** Data to process follows **

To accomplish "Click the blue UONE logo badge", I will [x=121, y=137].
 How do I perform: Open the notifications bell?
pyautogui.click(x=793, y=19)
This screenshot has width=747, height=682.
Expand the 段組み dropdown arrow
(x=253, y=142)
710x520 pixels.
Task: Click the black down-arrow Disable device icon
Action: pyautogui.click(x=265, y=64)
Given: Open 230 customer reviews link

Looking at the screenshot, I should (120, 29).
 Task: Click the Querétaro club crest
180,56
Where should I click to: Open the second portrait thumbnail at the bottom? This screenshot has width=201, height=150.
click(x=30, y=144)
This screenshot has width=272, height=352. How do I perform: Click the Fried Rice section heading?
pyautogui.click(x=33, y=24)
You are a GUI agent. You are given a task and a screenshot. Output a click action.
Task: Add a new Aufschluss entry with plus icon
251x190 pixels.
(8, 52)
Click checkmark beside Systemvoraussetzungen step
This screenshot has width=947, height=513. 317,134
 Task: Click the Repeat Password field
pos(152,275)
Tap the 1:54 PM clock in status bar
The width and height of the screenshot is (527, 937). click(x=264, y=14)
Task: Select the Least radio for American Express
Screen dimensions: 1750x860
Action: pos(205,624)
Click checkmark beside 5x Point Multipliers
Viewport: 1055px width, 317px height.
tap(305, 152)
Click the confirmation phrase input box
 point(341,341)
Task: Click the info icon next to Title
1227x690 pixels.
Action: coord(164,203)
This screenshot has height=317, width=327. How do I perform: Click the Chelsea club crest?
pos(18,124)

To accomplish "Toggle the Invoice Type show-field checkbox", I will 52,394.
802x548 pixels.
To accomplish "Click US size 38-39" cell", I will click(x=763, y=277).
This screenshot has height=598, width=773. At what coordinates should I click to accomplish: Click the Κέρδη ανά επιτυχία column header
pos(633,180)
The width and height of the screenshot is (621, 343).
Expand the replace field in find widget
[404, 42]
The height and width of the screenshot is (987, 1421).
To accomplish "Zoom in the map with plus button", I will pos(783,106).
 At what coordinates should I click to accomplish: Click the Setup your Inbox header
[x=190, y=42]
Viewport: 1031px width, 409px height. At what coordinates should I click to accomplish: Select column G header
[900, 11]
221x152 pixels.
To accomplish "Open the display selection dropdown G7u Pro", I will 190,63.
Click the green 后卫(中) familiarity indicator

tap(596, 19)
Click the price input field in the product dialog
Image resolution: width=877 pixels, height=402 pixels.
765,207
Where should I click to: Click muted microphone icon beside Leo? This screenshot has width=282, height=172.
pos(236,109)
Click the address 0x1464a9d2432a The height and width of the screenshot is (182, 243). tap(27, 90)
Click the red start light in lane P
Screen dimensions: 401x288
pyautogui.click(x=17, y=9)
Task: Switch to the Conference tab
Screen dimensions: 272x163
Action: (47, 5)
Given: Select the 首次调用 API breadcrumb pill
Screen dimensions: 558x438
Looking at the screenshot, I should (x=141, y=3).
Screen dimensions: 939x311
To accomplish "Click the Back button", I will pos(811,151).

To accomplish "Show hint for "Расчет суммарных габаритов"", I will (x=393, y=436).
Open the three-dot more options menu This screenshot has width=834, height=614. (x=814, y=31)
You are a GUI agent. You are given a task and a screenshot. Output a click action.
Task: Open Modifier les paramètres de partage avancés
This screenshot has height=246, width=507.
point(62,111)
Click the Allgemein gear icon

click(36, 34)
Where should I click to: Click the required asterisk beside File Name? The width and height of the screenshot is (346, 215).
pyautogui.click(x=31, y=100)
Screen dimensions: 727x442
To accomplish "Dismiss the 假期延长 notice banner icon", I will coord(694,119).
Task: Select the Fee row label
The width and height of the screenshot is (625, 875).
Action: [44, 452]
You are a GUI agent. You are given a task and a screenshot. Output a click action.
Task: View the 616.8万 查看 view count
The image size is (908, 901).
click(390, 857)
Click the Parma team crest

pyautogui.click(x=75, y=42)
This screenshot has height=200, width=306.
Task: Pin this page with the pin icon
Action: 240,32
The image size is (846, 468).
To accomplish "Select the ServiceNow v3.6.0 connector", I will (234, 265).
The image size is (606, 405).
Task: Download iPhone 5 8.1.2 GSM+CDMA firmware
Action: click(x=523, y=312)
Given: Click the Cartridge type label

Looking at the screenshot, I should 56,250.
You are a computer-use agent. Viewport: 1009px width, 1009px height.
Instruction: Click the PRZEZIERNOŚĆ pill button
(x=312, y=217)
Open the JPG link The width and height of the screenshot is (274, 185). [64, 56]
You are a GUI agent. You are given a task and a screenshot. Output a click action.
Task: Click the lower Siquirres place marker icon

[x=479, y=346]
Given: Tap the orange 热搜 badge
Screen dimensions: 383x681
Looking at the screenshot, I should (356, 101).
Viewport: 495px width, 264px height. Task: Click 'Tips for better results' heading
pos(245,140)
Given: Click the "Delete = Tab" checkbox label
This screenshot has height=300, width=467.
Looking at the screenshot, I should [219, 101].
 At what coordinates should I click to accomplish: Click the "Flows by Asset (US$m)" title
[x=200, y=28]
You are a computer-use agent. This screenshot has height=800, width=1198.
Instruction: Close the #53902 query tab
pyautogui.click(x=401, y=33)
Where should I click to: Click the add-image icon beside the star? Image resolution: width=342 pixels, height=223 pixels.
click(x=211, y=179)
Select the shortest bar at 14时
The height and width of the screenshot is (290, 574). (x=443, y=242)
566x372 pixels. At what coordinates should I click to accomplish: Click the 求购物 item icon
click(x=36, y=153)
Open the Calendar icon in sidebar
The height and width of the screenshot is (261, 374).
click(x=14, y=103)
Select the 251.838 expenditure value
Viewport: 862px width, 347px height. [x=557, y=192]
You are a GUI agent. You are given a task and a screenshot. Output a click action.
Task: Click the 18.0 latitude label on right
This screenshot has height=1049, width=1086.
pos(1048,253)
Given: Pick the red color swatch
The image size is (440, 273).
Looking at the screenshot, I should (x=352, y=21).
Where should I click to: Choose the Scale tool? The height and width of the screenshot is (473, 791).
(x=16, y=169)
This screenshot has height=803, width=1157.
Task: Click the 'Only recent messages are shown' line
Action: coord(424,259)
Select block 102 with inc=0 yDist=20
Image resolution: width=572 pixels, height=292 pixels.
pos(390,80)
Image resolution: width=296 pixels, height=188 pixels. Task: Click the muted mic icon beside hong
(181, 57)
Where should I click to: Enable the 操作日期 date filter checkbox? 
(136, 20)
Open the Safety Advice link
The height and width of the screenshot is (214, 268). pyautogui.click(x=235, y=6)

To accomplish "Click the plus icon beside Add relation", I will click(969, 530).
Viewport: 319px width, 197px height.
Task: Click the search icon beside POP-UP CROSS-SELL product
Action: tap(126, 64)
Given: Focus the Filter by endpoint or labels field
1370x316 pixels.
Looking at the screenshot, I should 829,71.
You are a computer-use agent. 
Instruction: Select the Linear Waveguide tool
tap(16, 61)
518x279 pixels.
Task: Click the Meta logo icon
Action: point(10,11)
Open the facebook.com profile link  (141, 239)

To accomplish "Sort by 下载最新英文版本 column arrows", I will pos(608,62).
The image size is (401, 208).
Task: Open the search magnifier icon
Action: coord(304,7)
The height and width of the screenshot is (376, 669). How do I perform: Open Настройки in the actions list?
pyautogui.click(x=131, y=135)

** End of Data to process **

▶ The problem
Could you restate every entry verbatim, please?

▶ Answer
To accomplish "Click the blue UONE logo badge", I will [x=121, y=137].
 How do I perform: Open the notifications bell?
pyautogui.click(x=793, y=19)
This screenshot has width=747, height=682.
Expand the 段組み dropdown arrow
(x=253, y=142)
710x520 pixels.
Task: Click the black down-arrow Disable device icon
Action: pyautogui.click(x=265, y=64)
Given: Open 230 customer reviews link

Looking at the screenshot, I should (120, 29).
 Task: Click the Querétaro club crest
180,56
Where should I click to: Open the second portrait thumbnail at the bottom? This screenshot has width=201, height=150.
click(x=30, y=144)
This screenshot has width=272, height=352. How do I perform: Click the Fried Rice section heading?
pyautogui.click(x=33, y=24)
You are a GUI agent. You are given a task and a screenshot. Output a click action.
Task: Add a new Aufschluss entry with plus icon
251x190 pixels.
(8, 52)
Click checkmark beside Systemvoraussetzungen step
This screenshot has width=947, height=513. 317,134
 Task: Click the Repeat Password field
pos(152,275)
Tap the 1:54 PM clock in status bar
The width and height of the screenshot is (527, 937). click(x=264, y=14)
Task: Select the Least radio for American Express
Screen dimensions: 1750x860
Action: pos(205,624)
Click checkmark beside 5x Point Multipliers
Viewport: 1055px width, 317px height.
tap(305, 152)
Click the confirmation phrase input box
 point(341,341)
Task: Click the info icon next to Title
1227x690 pixels.
Action: coord(164,203)
This screenshot has height=317, width=327. How do I perform: Click the Chelsea club crest?
pos(18,124)

To accomplish "Toggle the Invoice Type show-field checkbox", I will 52,394.
802x548 pixels.
To accomplish "Click US size 38-39" cell", I will click(x=763, y=277).
This screenshot has height=598, width=773. At what coordinates should I click to accomplish: Click the Κέρδη ανά επιτυχία column header
pos(633,180)
The width and height of the screenshot is (621, 343).
Expand the replace field in find widget
[404, 42]
The height and width of the screenshot is (987, 1421).
To accomplish "Zoom in the map with plus button", I will pos(783,106).
 At what coordinates should I click to accomplish: Click the Setup your Inbox header
[x=190, y=42]
Viewport: 1031px width, 409px height. At what coordinates should I click to accomplish: Select column G header
[900, 11]
221x152 pixels.
To accomplish "Open the display selection dropdown G7u Pro", I will 190,63.
Click the green 后卫(中) familiarity indicator

tap(596, 19)
Click the price input field in the product dialog
Image resolution: width=877 pixels, height=402 pixels.
765,207
Where should I click to: Click muted microphone icon beside Leo? This screenshot has width=282, height=172.
pos(236,109)
Click the address 0x1464a9d2432a The height and width of the screenshot is (182, 243). tap(27, 90)
Click the red start light in lane P
Screen dimensions: 401x288
pyautogui.click(x=17, y=9)
Task: Switch to the Conference tab
Screen dimensions: 272x163
Action: (47, 5)
Given: Select the 首次调用 API breadcrumb pill
Screen dimensions: 558x438
Looking at the screenshot, I should (x=141, y=3).
Screen dimensions: 939x311
To accomplish "Click the Back button", I will pos(811,151).

To accomplish "Show hint for "Расчет суммарных габаритов"", I will (x=393, y=436).
Open the three-dot more options menu This screenshot has width=834, height=614. (x=814, y=31)
You are a GUI agent. You are given a task and a screenshot. Output a click action.
Task: Open Modifier les paramètres de partage avancés
This screenshot has height=246, width=507.
point(62,111)
Click the Allgemein gear icon

click(36, 34)
Where should I click to: Click the required asterisk beside File Name? The width and height of the screenshot is (346, 215).
pyautogui.click(x=31, y=100)
Screen dimensions: 727x442
To accomplish "Dismiss the 假期延长 notice banner icon", I will coord(694,119).
Task: Select the Fee row label
The width and height of the screenshot is (625, 875).
Action: [44, 452]
You are a GUI agent. You are given a task and a screenshot. Output a click action.
Task: View the 616.8万 查看 view count
The image size is (908, 901).
click(390, 857)
Click the Parma team crest

pyautogui.click(x=75, y=42)
This screenshot has height=200, width=306.
Task: Pin this page with the pin icon
Action: 240,32
The image size is (846, 468).
To accomplish "Select the ServiceNow v3.6.0 connector", I will (234, 265).
The image size is (606, 405).
Task: Download iPhone 5 8.1.2 GSM+CDMA firmware
Action: click(x=523, y=312)
Given: Click the Cartridge type label

Looking at the screenshot, I should 56,250.
You are a computer-use agent. Viewport: 1009px width, 1009px height.
Instruction: Click the PRZEZIERNOŚĆ pill button
(x=312, y=217)
Open the JPG link The width and height of the screenshot is (274, 185). [64, 56]
You are a GUI agent. You are given a task and a screenshot. Output a click action.
Task: Click the lower Siquirres place marker icon

[x=479, y=346]
Given: Tap the orange 热搜 badge
Screen dimensions: 383x681
Looking at the screenshot, I should (356, 101).
Viewport: 495px width, 264px height. Task: Click 'Tips for better results' heading
pos(245,140)
Given: Click the "Delete = Tab" checkbox label
This screenshot has height=300, width=467.
Looking at the screenshot, I should [219, 101].
 At what coordinates should I click to accomplish: Click the "Flows by Asset (US$m)" title
[x=200, y=28]
You are a computer-use agent. This screenshot has height=800, width=1198.
Instruction: Close the #53902 query tab
pyautogui.click(x=401, y=33)
Where should I click to: Click the add-image icon beside the star? Image resolution: width=342 pixels, height=223 pixels.
click(x=211, y=179)
Select the shortest bar at 14时
The height and width of the screenshot is (290, 574). (x=443, y=242)
566x372 pixels. At what coordinates should I click to accomplish: Click the 求购物 item icon
click(x=36, y=153)
Open the Calendar icon in sidebar
The height and width of the screenshot is (261, 374).
click(x=14, y=103)
Select the 251.838 expenditure value
Viewport: 862px width, 347px height. [x=557, y=192]
You are a GUI agent. You are given a task and a screenshot. Output a click action.
Task: Click the 18.0 latitude label on right
This screenshot has height=1049, width=1086.
pos(1048,253)
Given: Pick the red color swatch
The image size is (440, 273).
Looking at the screenshot, I should (x=352, y=21).
Where should I click to: Choose the Scale tool? The height and width of the screenshot is (473, 791).
(x=16, y=169)
This screenshot has height=803, width=1157.
Task: Click the 'Only recent messages are shown' line
Action: coord(424,259)
Select block 102 with inc=0 yDist=20
Image resolution: width=572 pixels, height=292 pixels.
pos(390,80)
Image resolution: width=296 pixels, height=188 pixels. Task: Click the muted mic icon beside hong
(181, 57)
Where should I click to: Enable the 操作日期 date filter checkbox? 
(136, 20)
Open the Safety Advice link
The height and width of the screenshot is (214, 268). pyautogui.click(x=235, y=6)

To accomplish "Click the plus icon beside Add relation", I will click(969, 530).
Viewport: 319px width, 197px height.
Task: Click the search icon beside POP-UP CROSS-SELL product
Action: tap(126, 64)
Given: Focus the Filter by endpoint or labels field
1370x316 pixels.
Looking at the screenshot, I should 829,71.
You are a computer-use agent. 
Instruction: Select the Linear Waveguide tool
tap(16, 61)
518x279 pixels.
Task: Click the Meta logo icon
Action: point(10,11)
Open the facebook.com profile link  (141, 239)

To accomplish "Sort by 下载最新英文版本 column arrows", I will pos(608,62).
The image size is (401, 208).
Task: Open the search magnifier icon
Action: coord(304,7)
The height and width of the screenshot is (376, 669). How do I perform: Open Настройки in the actions list?
pyautogui.click(x=131, y=135)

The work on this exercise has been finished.